The Southwest is a place of great natural drama and beauty – rocks and boulders are not hidden beneath layers of forest mulch or yards of prairie soil. They are right out there in the land – delighting the eye with their natural beauty.
Work With The Drama of the Southwest
In the Southwest we can see our large, dramatic mountains springing virtually straight up out of the surrounding land. The European principles of landscape design teach us to work with this drama and beauty, but reduce it to a human scale. Feng Shui principles teach the same, to take the grandeur of our natural environment and make our homes one with this nature.

Using either Occidental or Oriental traditions, one way to repeat the motif of the dramatically upthrusting mountains, and bring them into our landscapes, is to use rocks, big rocks. Dramatic rocks. Boulders.

Boulders, like our mountains, reach skywards.
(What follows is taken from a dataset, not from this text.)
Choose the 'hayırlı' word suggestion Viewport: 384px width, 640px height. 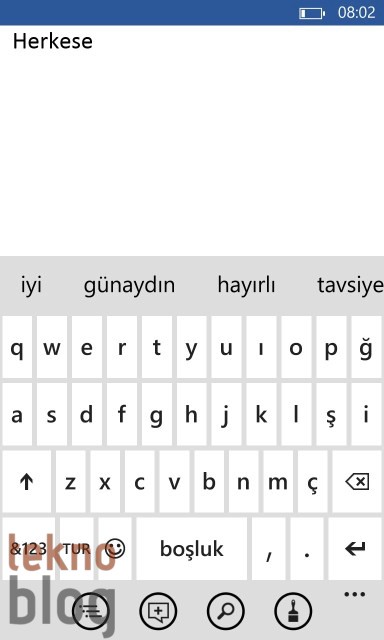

They are smaller than our homes however, thus they reinforce the mountain motif without overwhelming the home. There are a few simple guidelines to keep in mind as you ponder adding boulders to your yard.
Select Several Boulders
Don’t stop with one! Select several boulders so there is not just one single lump in the yard. Ideally select an odd number. Three, five, seven. If you have an even number in your design, the viewers eye will try to see a regular pattern. If the even numbers are not evenly spaced, the effect is unsettling. It just plain looks wrong. Odd numbers free you from this dilemma.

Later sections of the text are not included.